Not surprisingly, the extended-stay hotel segment, where business travel accounts for 75 percent of room night demand, grew like Topsy during the two Greenspan bubbles. It provided a way station for nomadic workers and populations in transit. As in the case of all malinvestments, however, the music eventually stops when the speculative bubble which finances them implodes. That has now happened, thereby causing the ranks of nomadic finance, construction, leisure industry, and retail and consumer service workers to significantly diminish.

Accordingly, the extended-stay hotel segment remains overbuilt and overvalued a half decade after new construction peaked. Yet the Fed's ZIRP (zero interest) policy perversely thwarts the free market's curative capacities to punish speculation and liberate assets from the encumbrance of excessive debt. Instead, it perpetuates the “extend and pretend” illusion that the debt is money good because it encumbers an asset that is vastly inflated in value.

ECONOMIC SUFFOCATION BY BERNANKE'S RENTIERS

In effect, Bernanke is the godfather of the debt zombies. His radical interest rate repression campaign has not created much new lending, but it has disabled and overridden the free market's capacity to liquidate bubble-era
credit. Instead of taking the drastic debt write-downs which are warranted, banks and other lenders have been enabled to pursue the “extend and pretend” route; that is, extending maturities on debt that can never be repaid while booking it at par because borrowers stay current on interest payments.

The low interest rates on bubble-era debt, as well as post-crisis restructured debt, are laughable by all historic standards. Banks should be reserving heavily against the maturity cliffs ahead, but are not being required to do so owing to the utter folly emanating from the Eccles Building; namely, the Fed's fatuous promise that one day it will be able to “normalize” interest rates without triggering a debt-impairing conflagration on Wall Street and another plunge on Main Street.

So by not taking the deep reserves required, Wall Street banks are (again) reporting phony profits. Indeed, led by JPMorgan they are massively reversing out reserves they had previously taken in order to goose their earnings and levitate the value of executive stock options. And phantom banking profits are only the surface issue.

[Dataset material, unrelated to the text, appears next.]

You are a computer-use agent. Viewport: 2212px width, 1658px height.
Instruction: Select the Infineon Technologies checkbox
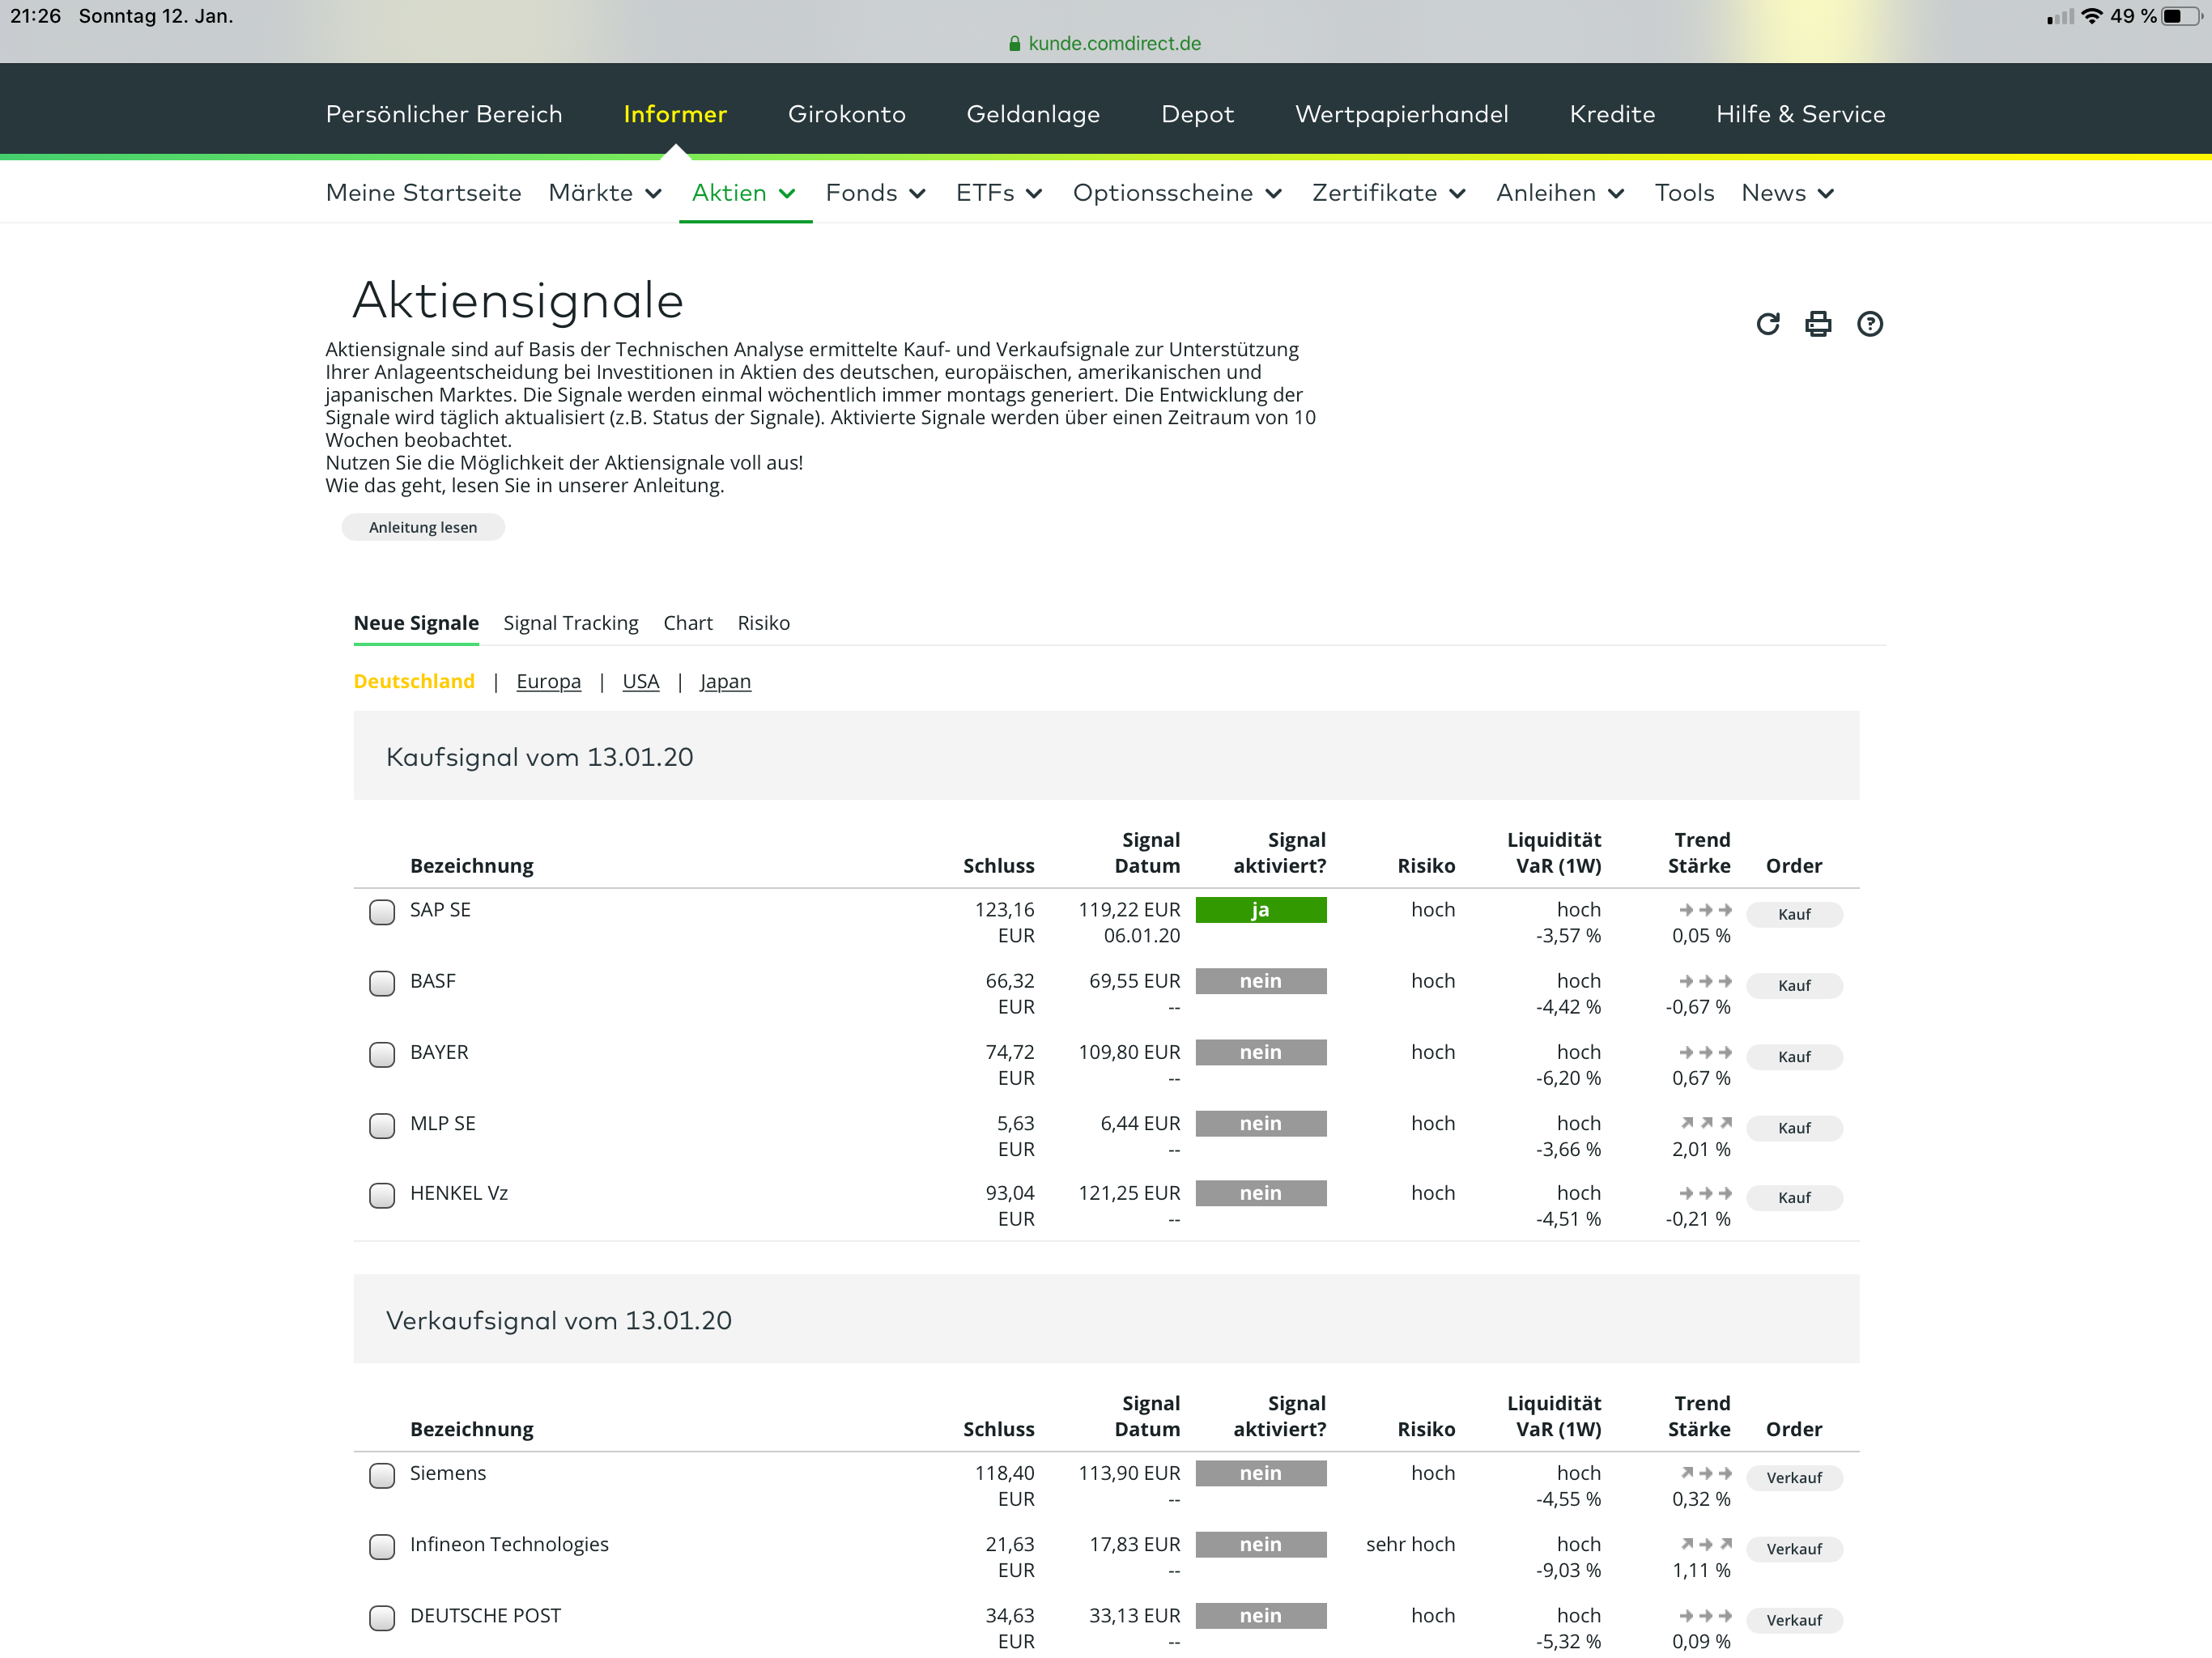click(382, 1547)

The real economic problem is that by keeping properties and businesses encumbered with too much restructured and rescheduled zombie debt—as was evident in the so-called restructuring of Extended Stay America by Blackstone and Paulson—free cash flow is siphoned off to pay what are essentially unearned rents. These ill-gotten receipts are collected by Keynes's famous rentiers who nowadays are called PMs (portfolio managers) at fixed-income funds.

Stated differently, bubble-era properties and companies are being bled to death by uneconomic interest payments and thereby precluded from reinvesting in plant, equipment, technology, new products, human resources, and all the other ingredients of sustainability. After a decade as a debt zombie, therefore, the typical commercial property will have lapsed into a state of terminal decay and the typical operating business will have become a hollowed-out cipher.

None of this would have been a surprise to pre-Keynesian-era economists because they knew that credit inflations are tricksters. They fund artificial demand which gives rise to secondary and tertiary waves of additional demand, usually to build new infrastructure and production capacity that ends up redundant when the bubble pops.

This crack-up boom cycle so well known to the ancients was vividly at work in the extended-stay hotel segment. At the peak of the bubble, nomadic workers in construction, finance, and real estate were actually creating part of their own demand; that is, they were filling rooms that
justified even more construction. Yet developers couldn't fill up rooms with their own workers indefinitely, nor could the Fed permanently extend the speculative building mania in commercial real estate.